### PROBLEM STATEMENT
Could you pull out, word for word, the stretch of the records from the line containing "Switch to the Start Page tab" through the end of the records, leaving the pictures out of your answer?

### EXCERPTED RECORDS
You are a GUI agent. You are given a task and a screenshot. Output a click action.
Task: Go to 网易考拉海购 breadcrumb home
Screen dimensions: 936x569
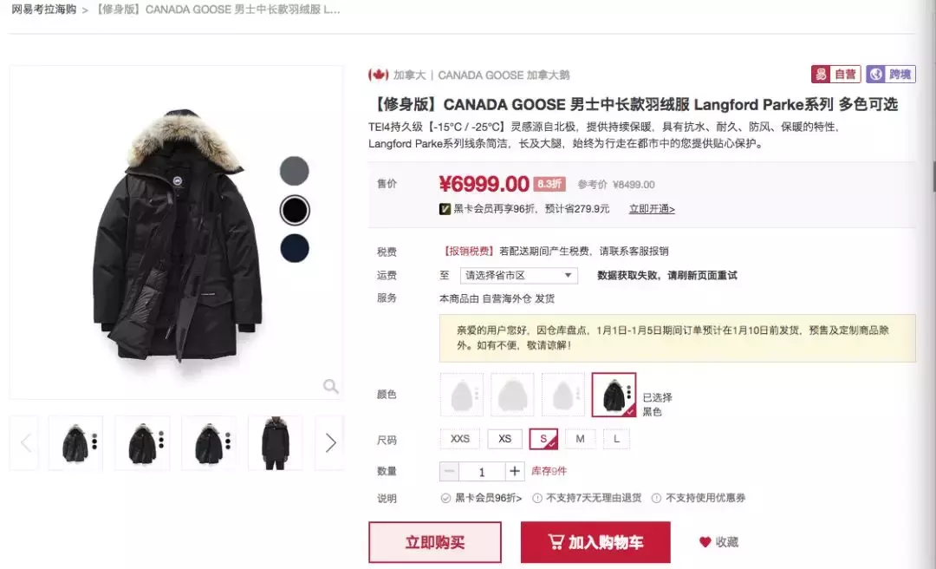(x=44, y=10)
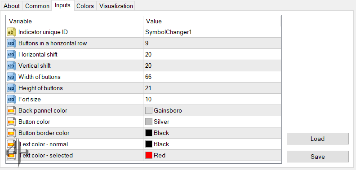Pick the Silver button color swatch
Screen dimensions: 356x170
(149, 122)
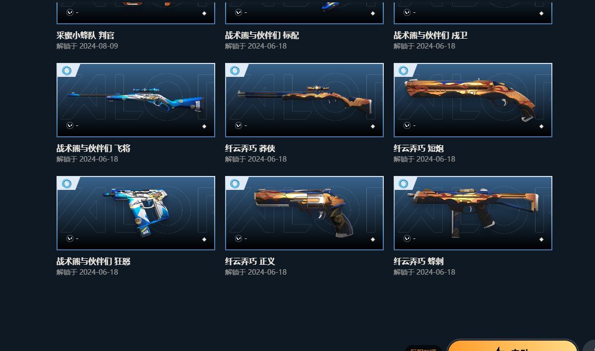Open the 纤云弄巧 蜂刺 SMG skin card

473,213
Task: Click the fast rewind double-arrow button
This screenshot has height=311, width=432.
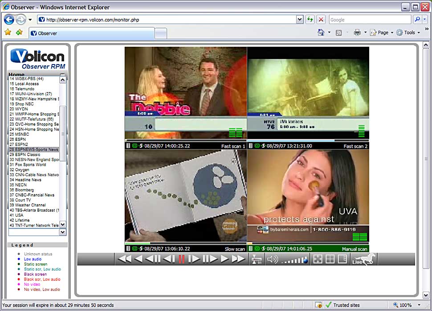Action: coord(124,259)
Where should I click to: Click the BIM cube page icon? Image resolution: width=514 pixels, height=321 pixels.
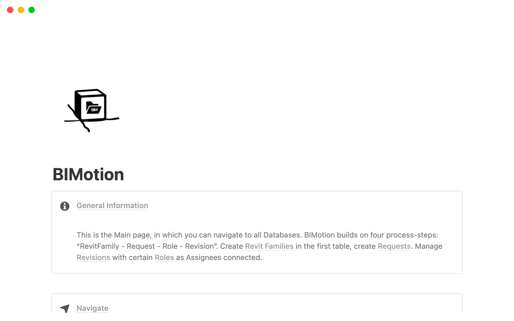(x=92, y=110)
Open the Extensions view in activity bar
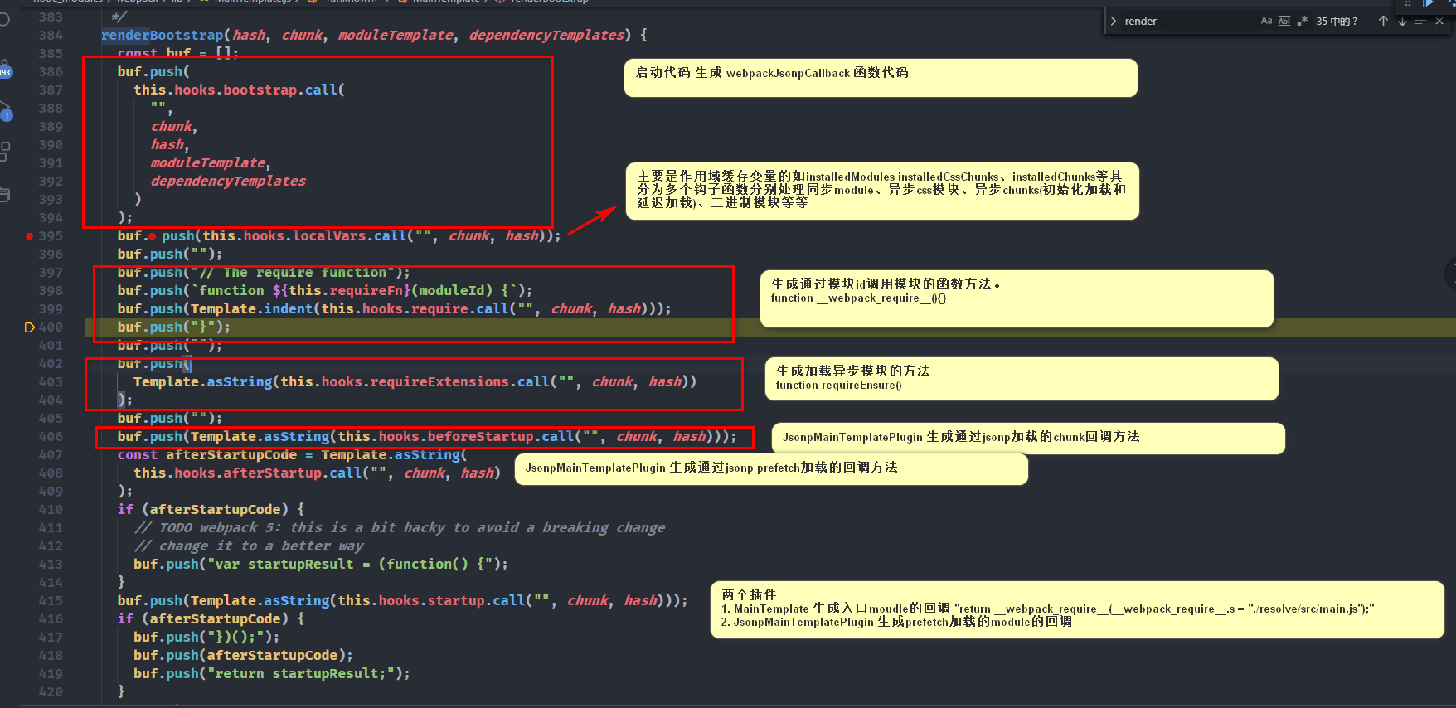This screenshot has height=708, width=1456. point(5,151)
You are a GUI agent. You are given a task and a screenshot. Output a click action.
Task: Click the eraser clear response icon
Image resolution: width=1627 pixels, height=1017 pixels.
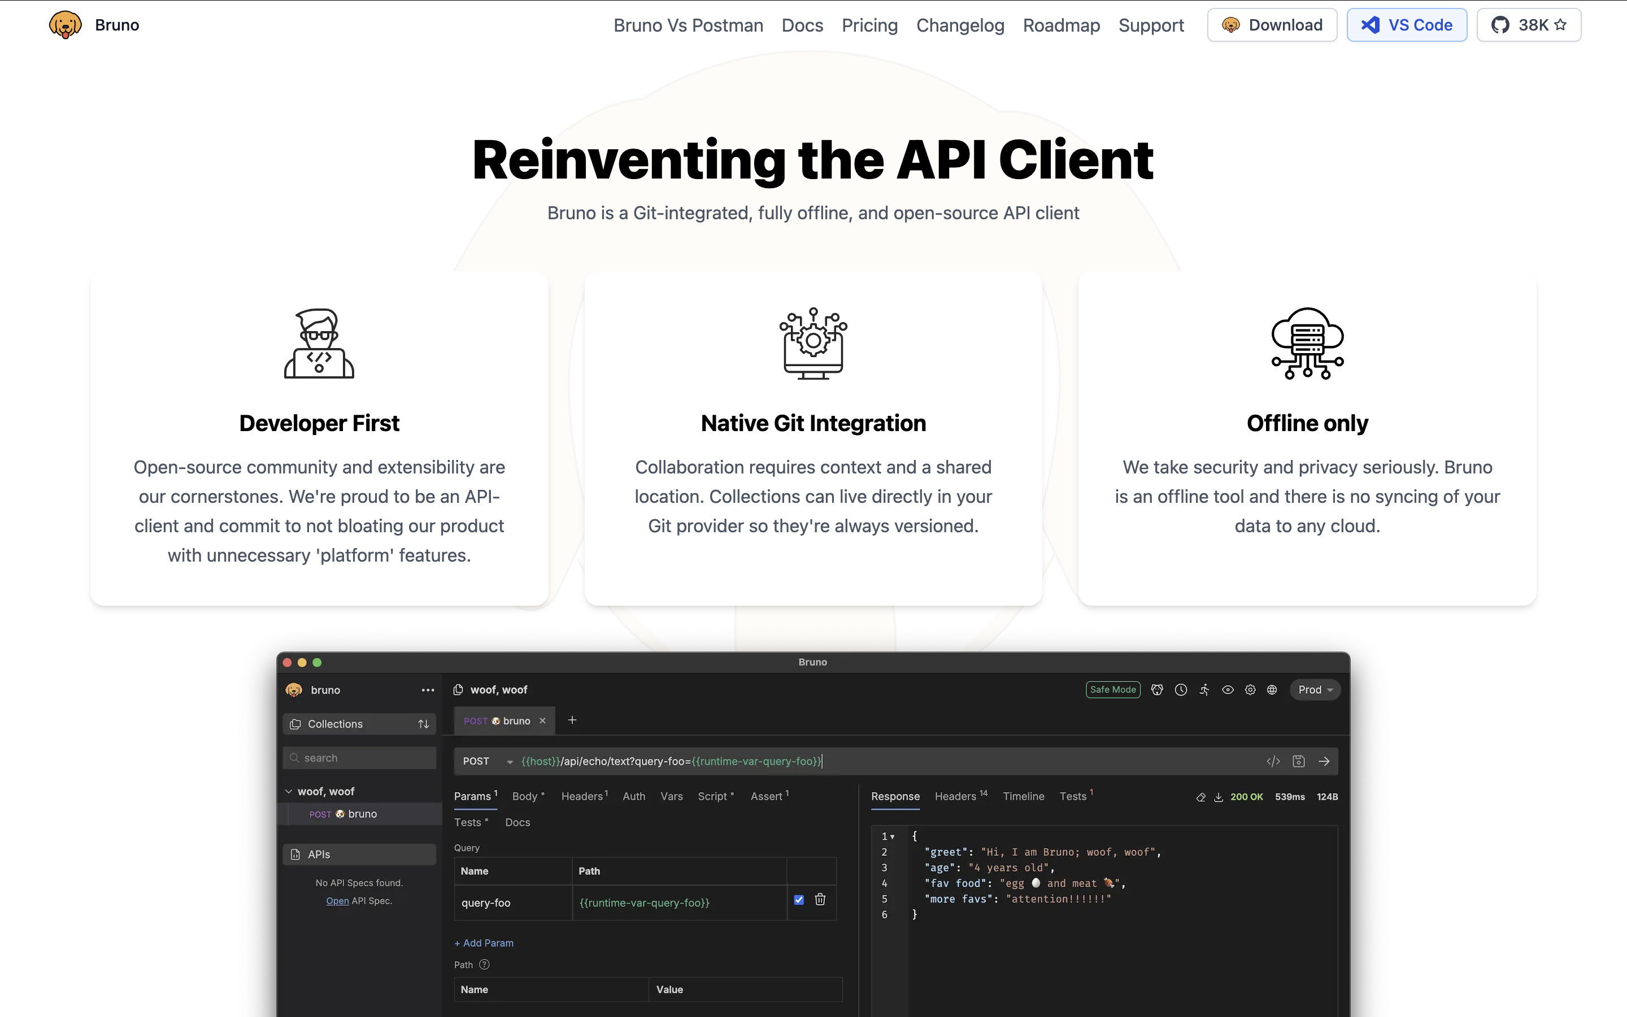1201,797
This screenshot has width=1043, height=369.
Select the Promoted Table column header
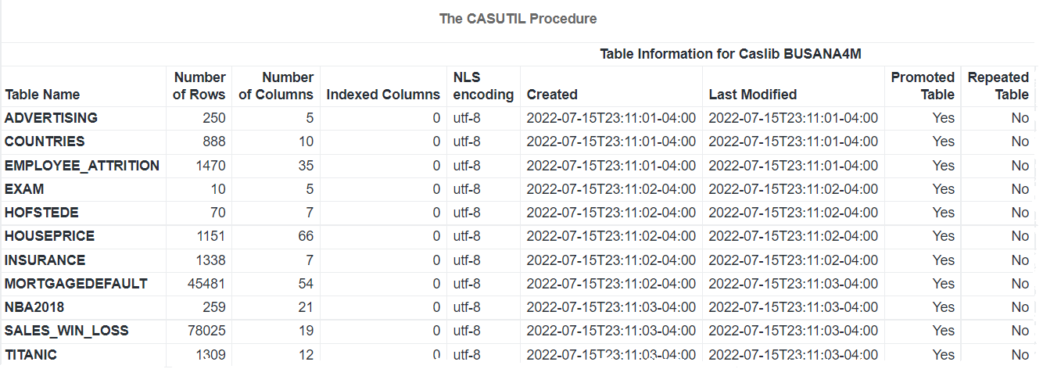(x=923, y=86)
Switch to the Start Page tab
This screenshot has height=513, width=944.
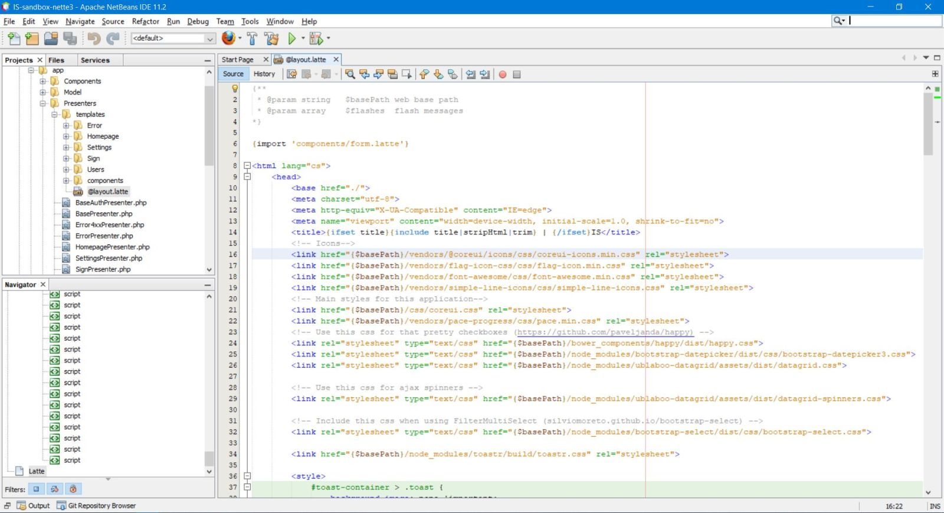pyautogui.click(x=237, y=60)
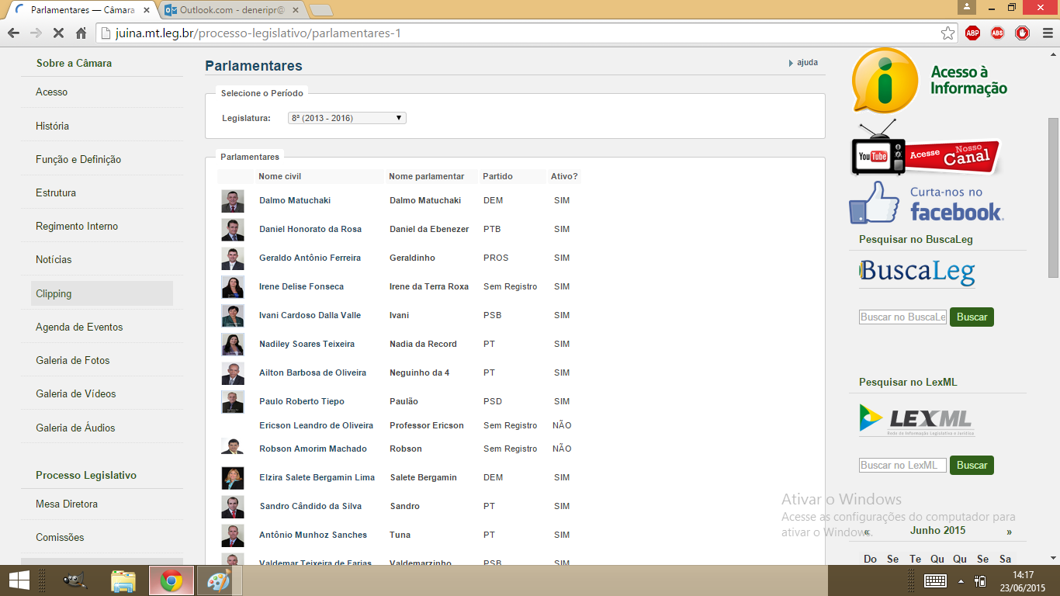This screenshot has height=596, width=1060.
Task: Open File Explorer from the taskbar
Action: click(x=123, y=580)
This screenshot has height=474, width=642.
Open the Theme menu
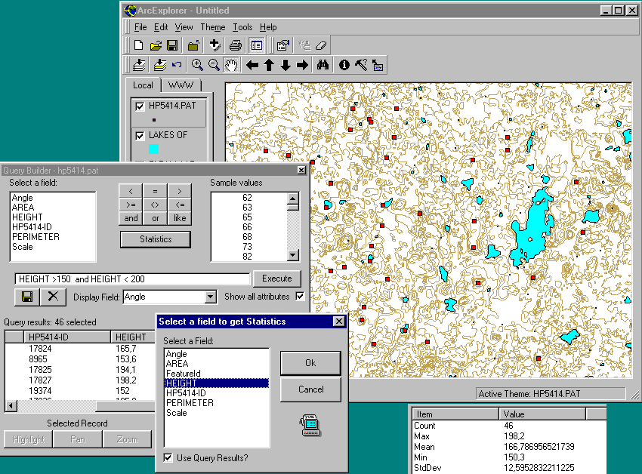pyautogui.click(x=212, y=27)
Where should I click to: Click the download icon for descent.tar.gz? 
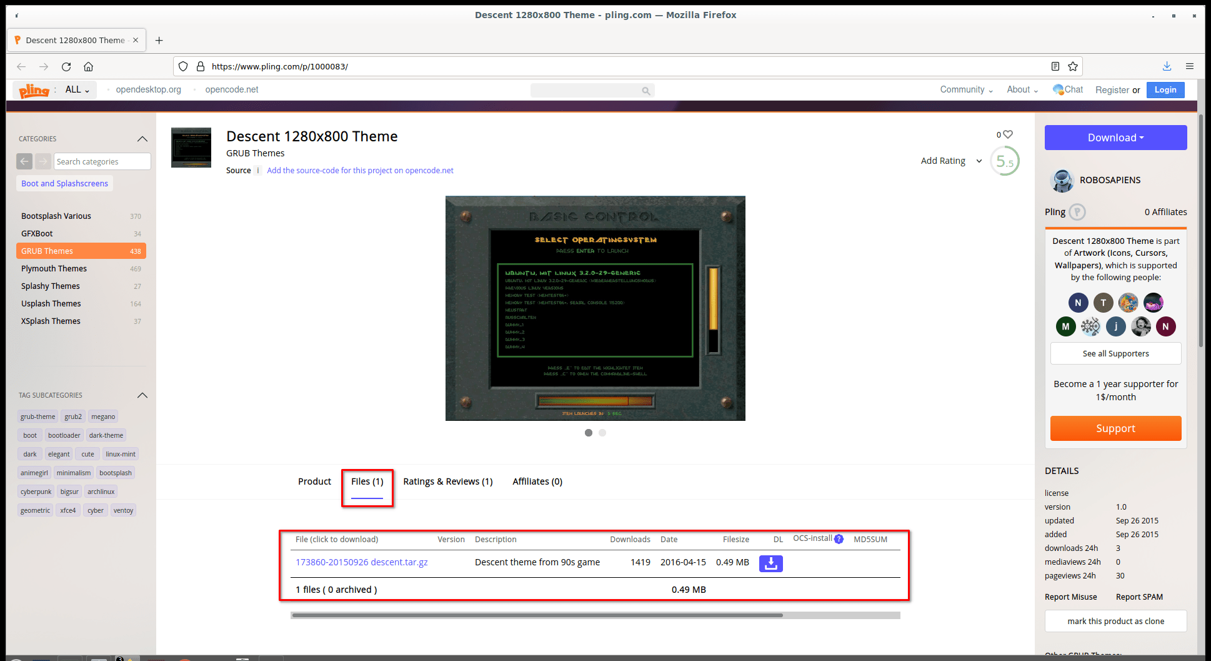click(770, 563)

### OUTPUT FOR THIS TASK
Switch to the Start Page tab
This screenshot has height=513, width=944.
pyautogui.click(x=237, y=60)
This screenshot has height=596, width=1060.
Task: Open File Explorer from the taskbar
Action: click(x=123, y=580)
This screenshot has height=474, width=642.
Open the Theme menu
pyautogui.click(x=212, y=27)
Where should I click to: Click the download icon for descent.tar.gz? 
click(770, 563)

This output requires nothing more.